Au-delà de sa carrière artistique, Aznavour s’investit dans des causes humanitaires. Après le séisme dévastateur qui frappe l’Arménie en 1988, il fonde l’organisation « Aznavour pour l’Arménie » et contribue à des projets de reconstruction. En 2009, il est nommé ambassadeur d’Arménie en Suisse et représentant permanent auprès des Nations unies, une reconnaissance de son attachement indéfectible à ses racines.
Un héritage éternel
Malgré le poids des années, Charles Aznavour reste incroyablement actif tout au long de sa vie. Dans les années 1990 et 2000, il continue de remplir des salles de concert à travers le monde, captivant des générations de fans avec son charisme et sa voix reconnaissable entre toutes. Il enregistre de nouveaux albums, adapte ses chansons pour les publics étrangers et n’hésite pas à explorer des styles musicaux modernes.

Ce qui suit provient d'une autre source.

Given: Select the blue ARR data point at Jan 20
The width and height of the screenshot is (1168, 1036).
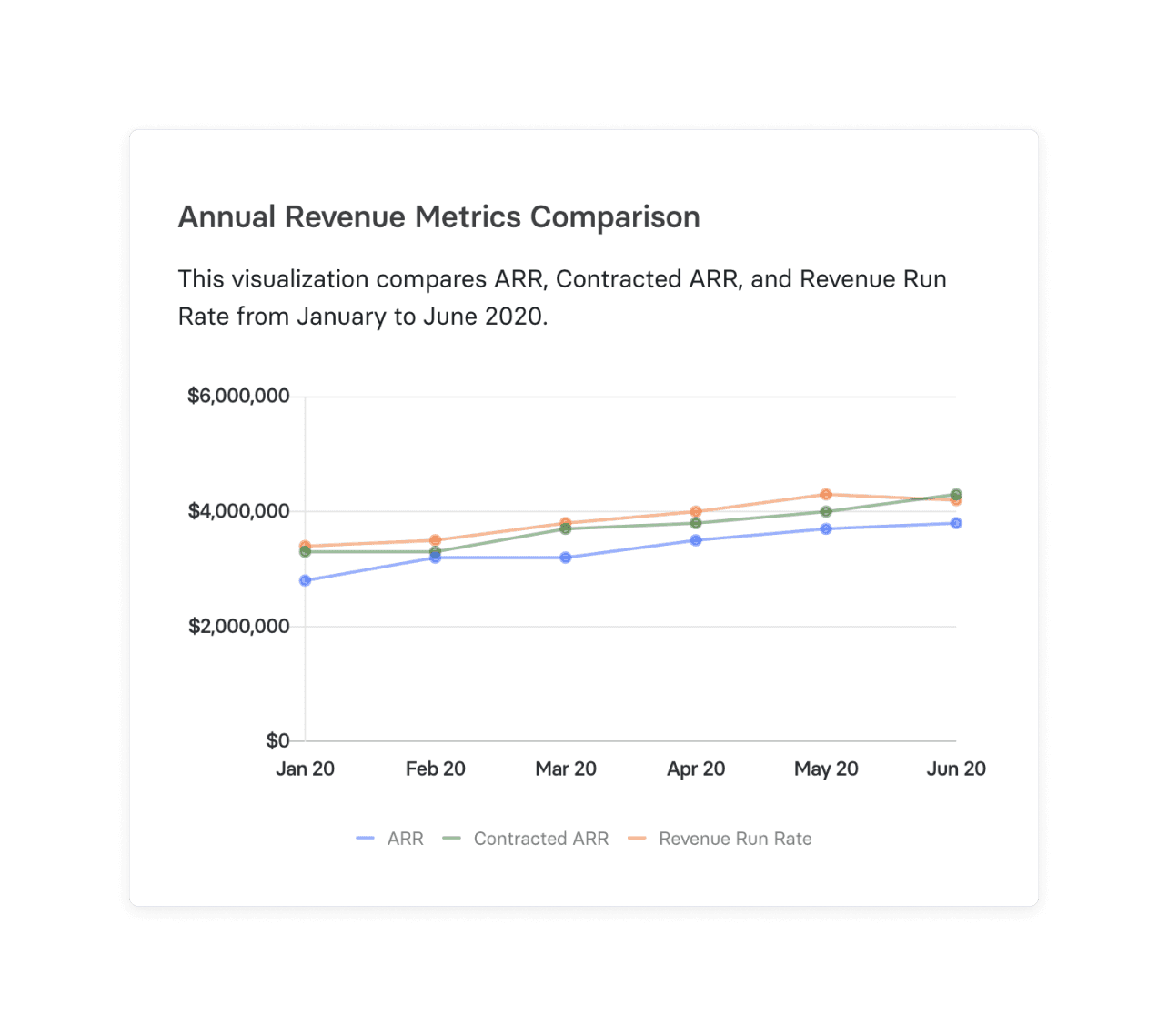Looking at the screenshot, I should point(305,579).
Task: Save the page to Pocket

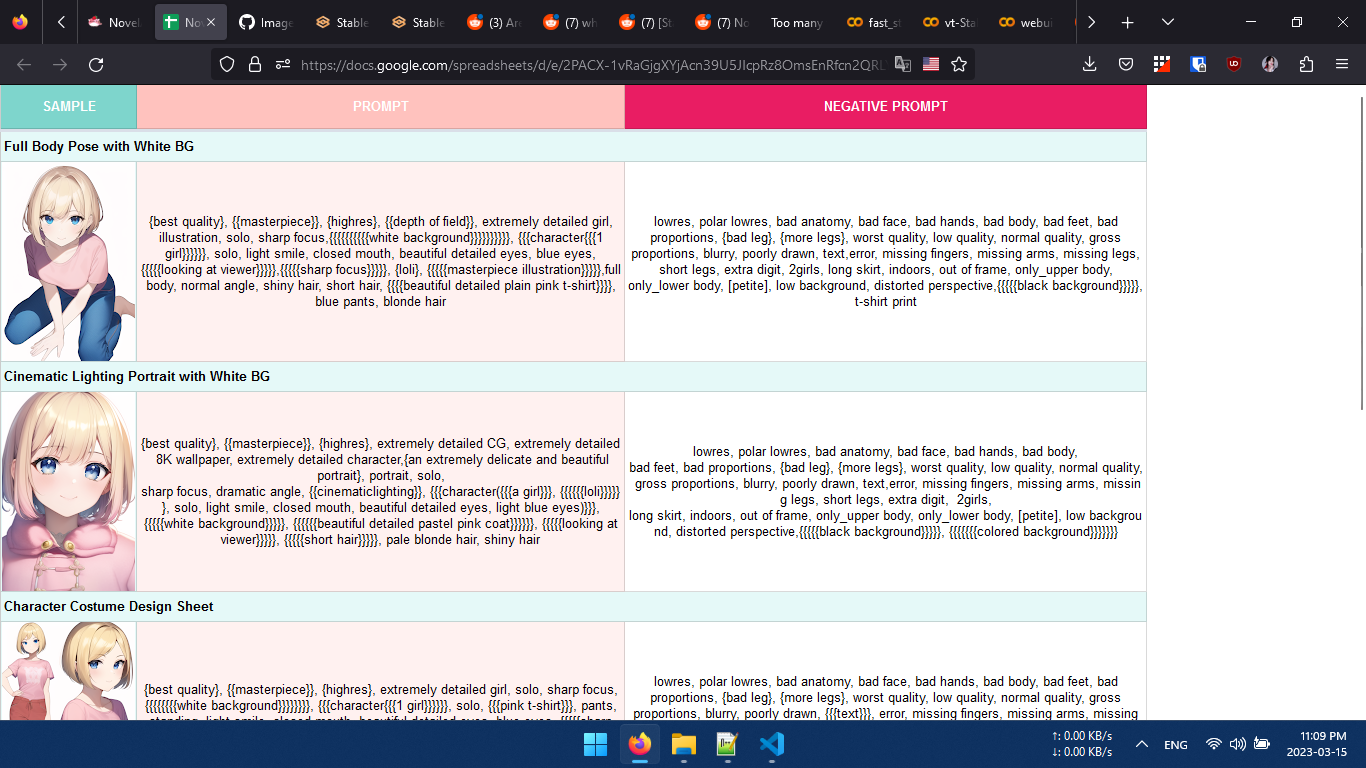Action: (1126, 64)
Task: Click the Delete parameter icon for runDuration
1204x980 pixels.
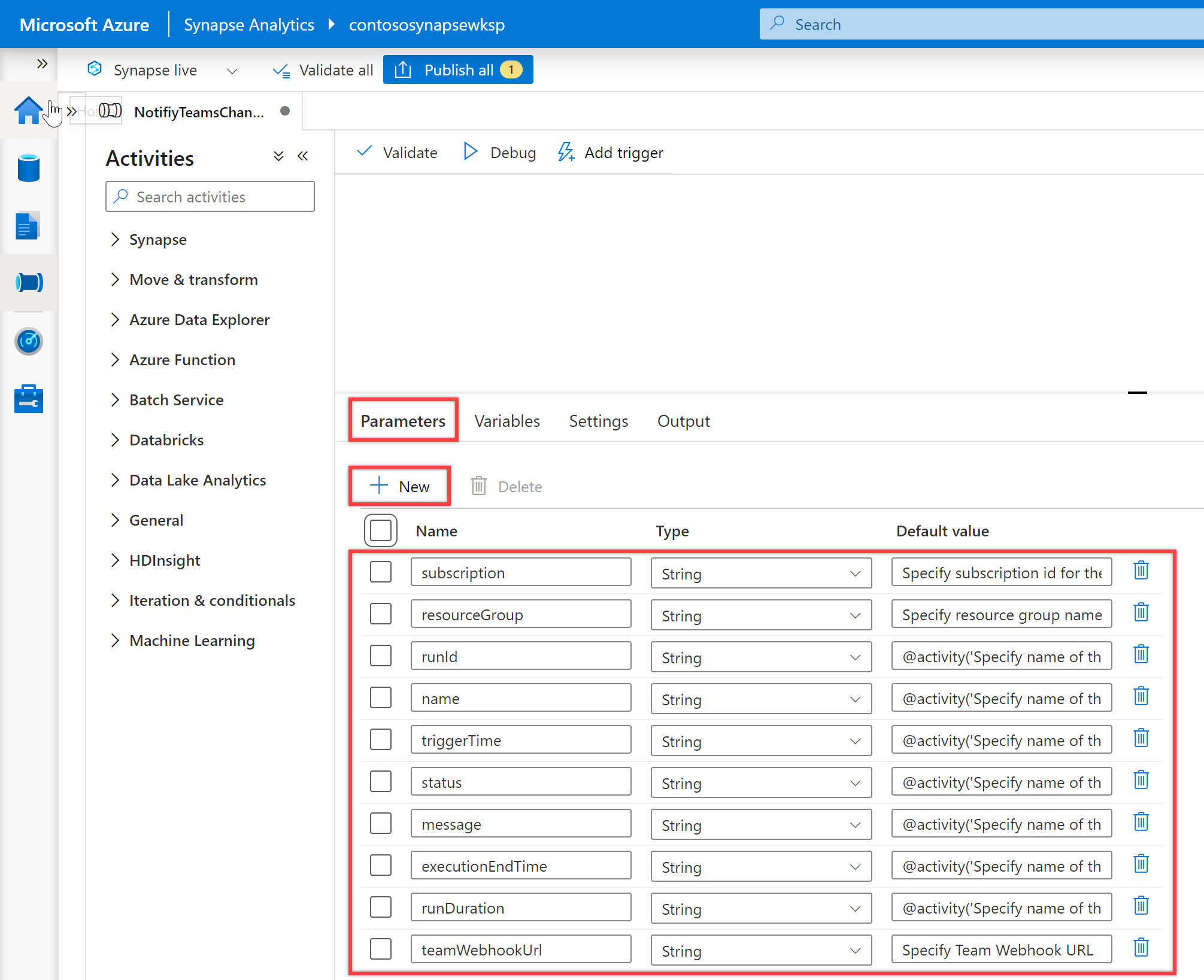Action: point(1142,907)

En 2017, à 93 ans, il reçoit une étoile sur le Hollywood Walk of Fame, une consécration rare pour un artiste français. Lors de son discours, il remercie ses fans du monde entier et rappelle son parcours atypique, façonné par la persévérance et l’amour de l’art.
Charles Aznavour décède le 1er octobre 2018 à l’âge de 94 ans dans sa résidence du sud de la France. Sa disparition provoque une onde de choc dans le monde de la musique et bien au-delà. Les hommages affluent de partout : artistes, hommes politiques et anonymes saluent un homme qui a marqué le XXe siècle par son génie artistique et son humanité.
Aujourd’hui, l’héritage d’Aznavour perdure à travers ses chansons. « La Bohème », « Emmenez-moi », « Hier encore » et tant d’autres continuent de résonner dans les cœurs. Pour ses 100 ans en 2024, un coffret rétrospectif, « The Complete Work. Centenary Edition 1924-2024 », est publié, rassemblant ses enregistrements emblématiques. Un biopic intitulé « Monsieur Aznavour », avec Tahar Rahim dans le rôle-titre, revient sur sa vie extraordinaire.
Charles Aznavour, ce petit homme au charisme immense, reste une icône intemporelle. Sa carrière exemplaire témoigne de la puissance de la passion et de la persévérance. Il est bien plus qu’un chanteur ou un acteur : il est un conteur d’histoires universelles, un homme qui a su capturer l’essence de l’âme humaine dans chacune de ses œuvres.